Кетрин продолжала рыдать, крепко вцепившись в его рубашку.
Это был её день рождения.
22 года.
И день, когда её жизнь треснула напополам.
Прошло четыре дня с момента, как Кетрин очнулась.
Всё, что она делала — это молчала. Она отказывалась есть, смотреть в глаза близким, разговаривать с врачами.
Каждый, кто заходил, натыкался на стеклянный взгляд.
Она будто всё ещё находилась в той самой тьме.
— Она нуждается во времени, — говорили врачи.
— Ей нужен покой, — говорили психологи.
— Ей нужна любовь, — говорили все.
Но никто не знал, как вытащить человека, который не хочет жить.
В ту ночь всё было слишком тихо.
Капельница капала в ритме её безразличия.
Только луна смотрела в окно, будто единственный свидетель её боли.
В 2:14 ночи Кетрин встала с кровати.
Тихо, осторожно, как будто боялась разбудить стены.
На вешалке у двери висела прочная медицинская верёвка, которой крепили монитор. Она сняла её, будто точно знала, что делает.
Тихими шагами подошла к двери в ванную...
И в этот момент дверь в палату открылась.

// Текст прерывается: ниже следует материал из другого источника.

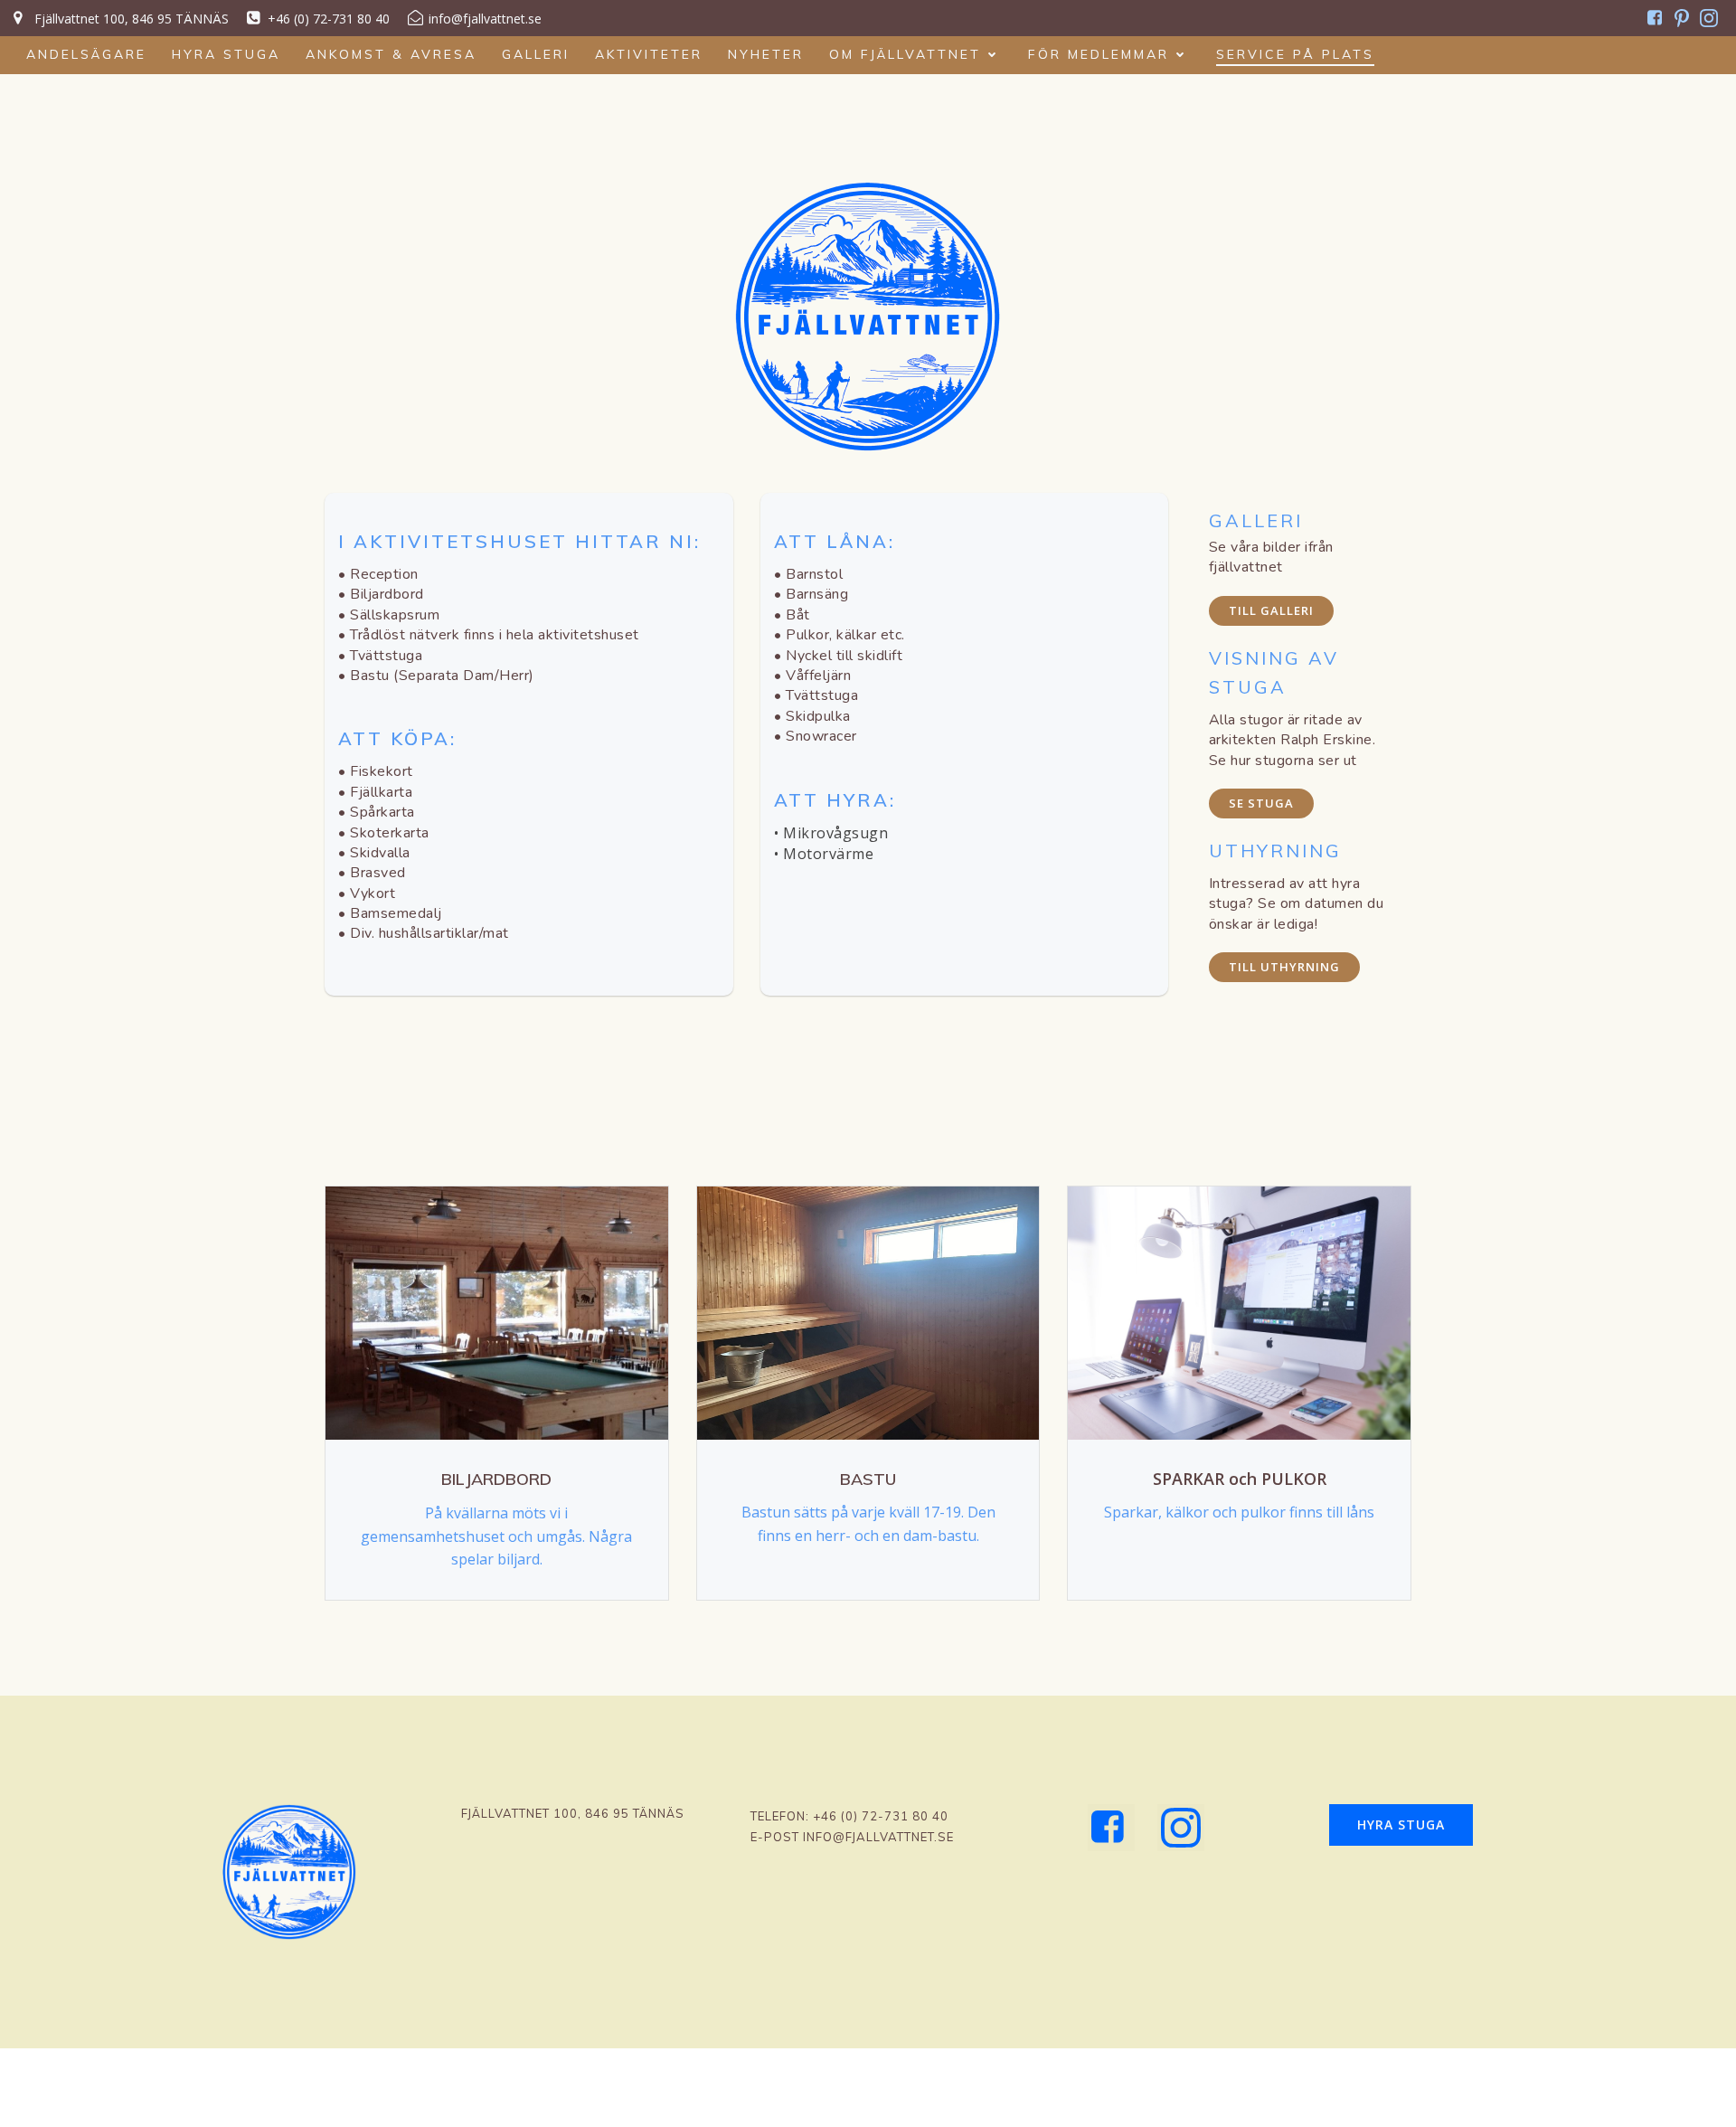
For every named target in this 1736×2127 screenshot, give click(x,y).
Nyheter (766, 54)
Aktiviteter (649, 54)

— Кэт? — Дилан стоял на пороге. Он не спал. Он просто чувствовал. — Ты что...
Он замер.
Кетрин стояла с верёвкой в руках. Её глаза были мертвы.
— КЕТРИН! — выдохнул он и метнулся к ней.
— НЕ ПОДХОДИ! — крикнула она с болью. — Ты ничего не понимаешь! Всё кончено! Мой ребёнок умер... Я — мертва! Я мертва с ним!
— Нет, нет, нет... — он прижал её к себе, но она билась. — ПОМОГИТЕ! — заорал он, срывая голос. — ВРАЧА!
Дверь распахнулась. Вбежали медсёстры, за ними — врач, и родители.
Кетрин кричала, плакала, извивалась, как будто вырываясь из самой жизни.
— Пустите! Отпустите меня! Мне больно! Вы не понимаете!
— Успокой её! — крикнула Дженни сквозь слёзы. — Сделайте что-нибудь!
Врач ввёл успокоительное. Через секунды она обмякла в объятиях Дилана.
— Я... больше не могу, — прошептала она, прежде чем потерять сознание.
Дилан всё ещё держал её в руках, словно защищая от мира, в котором ей стало невыносимо.